Ästhetik. Also Aisthesis. Das heißt nicht Schönheit, sondern Wahrnehmung. Etwa so, wie unterm Jahr nicht oft: Erst diese eigentümliche Sommerluft, wie Vanillecreme, als wäre draußen alles fröhlich. Dann die milde Nacht, ganz ohne jeden kalten Moment. Anderntags erst dieser Aquarellhimmel. Schließlich kommt die Regenluft, die vieles mitbringt, auch eine Hauch Erde schmecken läßt… bis der Regen da ist. Da riechen die Gräser anders, auch der warme Asphalt.

Ich bekomm meine Bunkertüre nur mühsam auf. Zwar bin ich gerne mit Menschen, aber aus den letzten hundert Tagen muß ich mich eigens aufraffen, um das Haus zu verlassen. Da draußen ist nichts, was mich abhielte. Es ist eher die Stille, die auf mir hockt und sich nur langsam abschütteln läßt.

Dann aber verdichten sich Dinge plötzlich. Da war erst der Paketbote, der mir via Sprechanlage zwei Sendungen ankündigte und smart genug war zu fragen: „Wo muß ich hin?“ (Es gibt hier im Hof viele Optionen.)

Der Witz an der Sache: Garagenliebling Szamuhely hatte mich schon gut zwei Wochen gefragt, ob ich denn keine Post erhalten hätte. Von Dottore Gall war andrerseits kein Hinweis gekommen. Und nun beide Bündel am gleichen Tag.

Darin einige Drucksorten aus den 1960er Jahren und zwei französische Klassiker in 1:43. Wurde je wieder ein Auto konstruiert, das mit so geringem materiellen Aufwand und einem so zarten, standfesten Motor derart umfassend nutzbar wäre, selbst wenn man damit die Welt umrunden wollte? War je ein so erschwingliches Fahrzeug so langlebig? Nein, der 2CV steht da sehr allein in unserer Mobilitätsgeschichte.



Bucky Ball auf winzig: Der kleine R 16 vor der
Baumgartner'schen Zuckerdose

Den Renault R 16, der auch im Packerl war, hab ich gerade hier vorgestellt: Routen #78. Dabei hab ich ein Stück Designgeschichte angerissen, das vom Ponton zum Keil führte. Design! Wie sind Massengüter gestaltet? Auch Kleidung oder Essen. Womit umgeben wir uns? Geschmacksfragen. Große Themen!

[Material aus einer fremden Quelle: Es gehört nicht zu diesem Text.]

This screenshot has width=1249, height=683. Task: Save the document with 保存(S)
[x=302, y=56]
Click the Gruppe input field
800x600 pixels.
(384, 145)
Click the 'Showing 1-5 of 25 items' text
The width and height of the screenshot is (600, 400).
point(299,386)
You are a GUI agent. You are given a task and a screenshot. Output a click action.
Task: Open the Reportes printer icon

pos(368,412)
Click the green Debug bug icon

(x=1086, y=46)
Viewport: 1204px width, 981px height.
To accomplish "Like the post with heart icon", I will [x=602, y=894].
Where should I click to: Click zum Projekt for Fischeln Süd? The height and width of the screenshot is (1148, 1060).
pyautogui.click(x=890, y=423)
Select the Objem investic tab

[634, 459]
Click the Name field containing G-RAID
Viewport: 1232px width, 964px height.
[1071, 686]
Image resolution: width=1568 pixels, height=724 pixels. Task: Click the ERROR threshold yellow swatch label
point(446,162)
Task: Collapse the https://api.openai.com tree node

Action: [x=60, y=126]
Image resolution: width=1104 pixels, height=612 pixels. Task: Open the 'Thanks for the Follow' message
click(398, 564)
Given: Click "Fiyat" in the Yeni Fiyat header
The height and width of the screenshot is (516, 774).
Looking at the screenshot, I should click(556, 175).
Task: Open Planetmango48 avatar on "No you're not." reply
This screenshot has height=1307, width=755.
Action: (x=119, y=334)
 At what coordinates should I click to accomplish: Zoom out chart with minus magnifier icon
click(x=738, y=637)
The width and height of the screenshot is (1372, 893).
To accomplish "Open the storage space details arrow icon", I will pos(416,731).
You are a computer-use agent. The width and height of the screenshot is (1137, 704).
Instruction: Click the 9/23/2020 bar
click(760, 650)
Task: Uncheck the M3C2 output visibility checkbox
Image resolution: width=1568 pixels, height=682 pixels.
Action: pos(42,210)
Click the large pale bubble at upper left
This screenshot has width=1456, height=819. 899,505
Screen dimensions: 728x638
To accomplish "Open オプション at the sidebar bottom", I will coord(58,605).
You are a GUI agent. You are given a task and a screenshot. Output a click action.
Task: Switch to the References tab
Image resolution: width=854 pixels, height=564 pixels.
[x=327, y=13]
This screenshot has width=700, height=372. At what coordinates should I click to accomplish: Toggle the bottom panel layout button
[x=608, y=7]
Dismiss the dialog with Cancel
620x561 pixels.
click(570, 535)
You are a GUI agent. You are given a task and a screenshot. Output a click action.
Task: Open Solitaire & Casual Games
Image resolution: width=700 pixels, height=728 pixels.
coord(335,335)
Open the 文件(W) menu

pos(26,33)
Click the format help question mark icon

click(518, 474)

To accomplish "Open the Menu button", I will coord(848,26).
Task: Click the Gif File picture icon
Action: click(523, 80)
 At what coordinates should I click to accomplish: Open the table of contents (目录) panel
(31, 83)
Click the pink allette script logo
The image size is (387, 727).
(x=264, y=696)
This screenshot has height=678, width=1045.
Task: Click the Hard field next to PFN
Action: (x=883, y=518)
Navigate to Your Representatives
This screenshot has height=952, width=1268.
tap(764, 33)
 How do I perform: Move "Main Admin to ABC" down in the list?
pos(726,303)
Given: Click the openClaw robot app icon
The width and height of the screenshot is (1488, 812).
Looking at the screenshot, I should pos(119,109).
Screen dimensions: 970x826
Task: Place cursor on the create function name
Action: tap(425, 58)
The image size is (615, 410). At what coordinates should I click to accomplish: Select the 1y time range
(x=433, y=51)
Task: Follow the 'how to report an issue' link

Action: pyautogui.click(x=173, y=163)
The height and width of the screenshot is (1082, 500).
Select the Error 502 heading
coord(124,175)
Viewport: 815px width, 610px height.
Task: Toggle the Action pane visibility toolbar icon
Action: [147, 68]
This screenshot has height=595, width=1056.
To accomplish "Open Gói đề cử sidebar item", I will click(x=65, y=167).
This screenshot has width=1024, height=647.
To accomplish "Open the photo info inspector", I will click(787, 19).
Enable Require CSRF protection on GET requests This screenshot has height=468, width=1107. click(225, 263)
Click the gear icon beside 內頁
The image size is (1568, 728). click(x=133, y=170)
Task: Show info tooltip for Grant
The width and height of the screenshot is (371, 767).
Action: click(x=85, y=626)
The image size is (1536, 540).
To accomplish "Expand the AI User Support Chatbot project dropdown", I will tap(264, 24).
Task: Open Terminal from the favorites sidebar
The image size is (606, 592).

Als ich diese Sendungen auspackte, hatte ich schon einen Nachmittagstermin bei Designerin Barbara Baumgartner, die grade wieder in Österreich weilt. Das ergab dann zu viele Themen für die Stunde, bis mich Manu abholen würde, dessen Leidenschaft alten Zweitaktern gilt, die er optimiert, mit denen er auch Rennen fährt.



Manuel Wutti

„Je schneller ich werde, desto langsamer wird alles um mich herum“, sagte mir Manuel Wutti. (Wahrnehmung!) Davon werde ich noch genauer erzählen. Es ist garantiert eine spezielle Körperchemie, die so einen kognitiven Sonderzustand auslöst. Ein interessantes Thema, wenn man verstehen möchte, warum manche von uns in den Speed Demon vernarrt sind.

Als ich Baumgartners Haus verließ, war Wutti grade erstaunt, daß ihm mitten in Gleisdorf ein Pony gegenübersteht. Das sah ihn aus einem Garten heraus an. Ich arbeite am Klassiker-Magazin von Wutti mit und wir haben in Sachen Mobilitätsgeschichte nun einiges auszuhecken. Die Pandemie mit dem Lockdown war ein heftiger Schlag in alle unsere Pläne. Aber Wutti und ich gehören zum gleichen Club; zu jenem mit dem Motto „Vom Jammern wird nichts besser“.



Lanner'sche Checklisten

Also: Themen erschließen. Geschichten erzählen. Die Welt in ihrer Komplexität und in ihren derzeit so radikalen Umbrüchen an manchen Ecken greifbarer machen. Das sind schön Aufgaben. Wir haben folglich zu tun… falls wir dabei nicht fulminant pleite gehen und mit unseren romantischen Plänen absaufen.

Welche romantische Pläne? Na, unsere Leben. Die sind das. So war es auch mit dem Magazin-Auftakt, als er mir vorschlug mitzuziehen. Ich: „Also sehr viel Arbeit für fast kein Geld?“ Er: „Ähem, räusper, so ungefähr.“ Ich: „Cool! Das müssen wir machen!“

Und da saßen wir über Leihgaben aus dem Archiv von Ferdinand Micha Lanner, der unglaubliches Material besitzt, der mich damit arbeiten läßt. (Manchmal beneide ich mich selbst und die spannenden Menschen und Aufgaben.)